- _To do_
Write out every one of the rows below exactly, keeping each line's characters, spacing, and order unchanged.

☆ ☆ ☆ ☆

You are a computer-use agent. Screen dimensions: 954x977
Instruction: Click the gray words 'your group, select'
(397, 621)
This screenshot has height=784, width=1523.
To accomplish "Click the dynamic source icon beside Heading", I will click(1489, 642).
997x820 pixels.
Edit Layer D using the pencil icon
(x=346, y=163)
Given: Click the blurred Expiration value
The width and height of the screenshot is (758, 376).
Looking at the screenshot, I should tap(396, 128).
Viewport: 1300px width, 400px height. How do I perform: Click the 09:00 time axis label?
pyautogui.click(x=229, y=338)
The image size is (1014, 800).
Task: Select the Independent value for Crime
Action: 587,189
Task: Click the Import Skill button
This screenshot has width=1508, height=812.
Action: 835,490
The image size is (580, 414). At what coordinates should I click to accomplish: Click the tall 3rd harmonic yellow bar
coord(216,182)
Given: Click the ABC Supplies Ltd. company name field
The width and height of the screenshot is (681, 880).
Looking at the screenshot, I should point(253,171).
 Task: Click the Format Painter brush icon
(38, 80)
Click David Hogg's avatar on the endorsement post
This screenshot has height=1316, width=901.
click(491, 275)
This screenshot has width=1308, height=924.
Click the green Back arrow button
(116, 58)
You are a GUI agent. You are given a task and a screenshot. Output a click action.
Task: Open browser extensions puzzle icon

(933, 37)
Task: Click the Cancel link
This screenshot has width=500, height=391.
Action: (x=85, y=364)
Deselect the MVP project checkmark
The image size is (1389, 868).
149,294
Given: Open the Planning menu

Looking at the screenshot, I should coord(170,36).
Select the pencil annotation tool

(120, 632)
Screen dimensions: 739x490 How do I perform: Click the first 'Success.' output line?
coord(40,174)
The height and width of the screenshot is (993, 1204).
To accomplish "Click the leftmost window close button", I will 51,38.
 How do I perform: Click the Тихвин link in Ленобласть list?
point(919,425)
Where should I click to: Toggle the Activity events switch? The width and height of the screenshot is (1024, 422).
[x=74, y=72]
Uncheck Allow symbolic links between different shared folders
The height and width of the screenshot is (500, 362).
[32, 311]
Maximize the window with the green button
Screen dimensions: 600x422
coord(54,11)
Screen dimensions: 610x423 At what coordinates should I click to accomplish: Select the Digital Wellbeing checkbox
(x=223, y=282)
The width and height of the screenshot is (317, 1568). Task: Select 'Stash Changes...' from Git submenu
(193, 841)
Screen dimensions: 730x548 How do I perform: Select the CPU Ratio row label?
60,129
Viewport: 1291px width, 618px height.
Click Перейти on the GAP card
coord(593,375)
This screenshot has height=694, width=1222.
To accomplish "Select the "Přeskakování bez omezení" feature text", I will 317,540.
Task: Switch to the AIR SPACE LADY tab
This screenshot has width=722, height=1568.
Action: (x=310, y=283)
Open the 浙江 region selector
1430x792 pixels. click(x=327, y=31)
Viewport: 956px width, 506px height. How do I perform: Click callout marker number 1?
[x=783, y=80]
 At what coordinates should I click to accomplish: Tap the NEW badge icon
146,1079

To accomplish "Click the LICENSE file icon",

☆ ☆ ☆ ☆

- _Answer in full_
You are a computer-use agent. Screen dimensions: 954x977
Instruction: Click the gray words 'your group, select'
(397, 621)
This screenshot has height=784, width=1523.
To accomplish "Click the dynamic source icon beside Heading", I will click(1489, 642).
997x820 pixels.
Edit Layer D using the pencil icon
(x=346, y=163)
Given: Click the blurred Expiration value
The width and height of the screenshot is (758, 376).
Looking at the screenshot, I should tap(396, 128).
Viewport: 1300px width, 400px height. How do I perform: Click the 09:00 time axis label?
pyautogui.click(x=229, y=338)
The image size is (1014, 800).
Task: Select the Independent value for Crime
Action: 587,189
Task: Click the Import Skill button
This screenshot has width=1508, height=812.
Action: 835,490
The image size is (580, 414). At what coordinates should I click to accomplish: Click the tall 3rd harmonic yellow bar
coord(216,182)
Given: Click the ABC Supplies Ltd. company name field
The width and height of the screenshot is (681, 880).
Looking at the screenshot, I should point(253,171).
 Task: Click the Format Painter brush icon
(38, 80)
Click David Hogg's avatar on the endorsement post
This screenshot has height=1316, width=901.
click(491, 275)
This screenshot has width=1308, height=924.
Click the green Back arrow button
(116, 58)
You are a GUI agent. You are given a task and a screenshot. Output a click action.
Task: Open browser extensions puzzle icon

(933, 37)
Task: Click the Cancel link
This screenshot has width=500, height=391.
Action: (x=85, y=364)
Deselect the MVP project checkmark
The image size is (1389, 868).
149,294
Given: Open the Planning menu

Looking at the screenshot, I should coord(170,36).
Select the pencil annotation tool

(120, 632)
Screen dimensions: 739x490 How do I perform: Click the first 'Success.' output line?
coord(40,174)
The height and width of the screenshot is (993, 1204).
To accomplish "Click the leftmost window close button", I will 51,38.
 How do I perform: Click the Тихвин link in Ленобласть list?
point(919,425)
Where should I click to: Toggle the Activity events switch? The width and height of the screenshot is (1024, 422).
[x=74, y=72]
Uncheck Allow symbolic links between different shared folders
The height and width of the screenshot is (500, 362).
[32, 311]
Maximize the window with the green button
Screen dimensions: 600x422
coord(54,11)
Screen dimensions: 610x423 At what coordinates should I click to accomplish: Select the Digital Wellbeing checkbox
(x=223, y=282)
The width and height of the screenshot is (317, 1568). Task: Select 'Stash Changes...' from Git submenu
(193, 841)
Screen dimensions: 730x548 How do I perform: Select the CPU Ratio row label?
60,129
Viewport: 1291px width, 618px height.
Click Перейти on the GAP card
coord(593,375)
This screenshot has height=694, width=1222.
To accomplish "Select the "Přeskakování bez omezení" feature text", I will 317,540.
Task: Switch to the AIR SPACE LADY tab
This screenshot has width=722, height=1568.
Action: (x=310, y=283)
Open the 浙江 region selector
1430x792 pixels. click(x=327, y=31)
Viewport: 956px width, 506px height. How do I perform: Click callout marker number 1?
[x=783, y=80]
 At what coordinates should I click to accomplish: Tap the NEW badge icon
146,1079

To accomplish "Click the LICENSE file icon",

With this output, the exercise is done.